One thing in a garden is to feel private and not overlooked. This means screening off your neighbour without causing them to be inconvenienced. I have one client who feels that there’s no point having a garden if you can’t wander out on a Sunday morning in your pyjamas! Do remember, though, that if you choose to use the dreaded Leylandii, a) It means regular cutting back, and b) If it grows too big and your neighbour feels you are shading their garden too much they can request you trim it down. A refusal could lead to an enforcement order from your local authority!

Contemporary lighting in Bolton garden design

 

4 – Keep Your Garden Design Simple

Being over complicated never ends up with a satisfying scheme.
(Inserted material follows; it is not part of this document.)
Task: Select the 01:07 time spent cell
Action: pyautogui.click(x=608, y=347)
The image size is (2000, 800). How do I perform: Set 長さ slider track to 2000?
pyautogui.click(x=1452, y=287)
This way forward can also be expensive with a likelihood that you will be wanting to change things within a few years, complaint about things being ‘too busy’.

In a medium sized garden, perhaps start with the idea of one or two seating areas, and locate where you might like the lawn to be.(If there is to be a lawn). Then work out where the planting areas are to be, as well as any other features such as raised planters, water features, hot tub, fire pit, and any kid’s play area.

Too many features can lead to a scheme not being very restful (unless you are blessed with a very big garden). Some of our most successful garden schemes have just one or two focal points and lots of gorgeous planting and, of course dramatic garden lighting.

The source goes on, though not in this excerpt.